> _Supplied passage_:
========

But can He do this, or will He do this apart from our having learned the text in advance? Hardly. As we read, study and memorize Scripture, we store in the files of our minds the great texts that will be appropriate for any situation and serve in our spiritual warfare. As we are walking in fellowship with the Lord, His Holy Spirit supplies us with the needed weapons from the arsenal stored in our minds.

Computers today can record the entire Bible in one-sixth of a second. On command they can reproduce any verse in two-billionths of a second. This gives us some idea of the capability of the human brain under the impulse of the Spirit of God. From what has been stored there by study and meditation, He can recall and place in our hands for our spiritual defence.

How important it is then, to protect our communion with the Holy Spirit. A healthy relationship with the Spirit of God through confession and submission is an imperative for all who yearn for victory. He is the One who puts the sword in our hands!

If I see the verse correctly then, the successful offence of the Christian is by means of acquiring through the Holy Spirit an authoritative word that is appropriate to the particular temptation of Satan.

========

> _Provided material_:

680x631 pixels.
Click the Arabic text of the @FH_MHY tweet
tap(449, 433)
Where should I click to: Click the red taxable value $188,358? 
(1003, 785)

========

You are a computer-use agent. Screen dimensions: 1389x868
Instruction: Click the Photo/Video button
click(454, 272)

========

> _Required task_: Reproduce the part of the passage on memorizing Scripture that opens with the words containing "But can He do" and closes with "our spiritual defence.". Work from the passage on memorizing Scripture alone, not the entries.

> _Answer below_:
But can He do this, or will He do this apart from our having learned the text in advance? Hardly. As we read, study and memorize Scripture, we store in the files of our minds the great texts that will be appropriate for any situation and serve in our spiritual warfare. As we are walking in fellowship with the Lord, His Holy Spirit supplies us with the needed weapons from the arsenal stored in our minds.

Computers today can record the entire Bible in one-sixth of a second. On command they can reproduce any verse in two-billionths of a second. This gives us some idea of the capability of the human brain under the impulse of the Spirit of God. From what has been stored there by study and meditation, He can recall and place in our hands for our spiritual defence.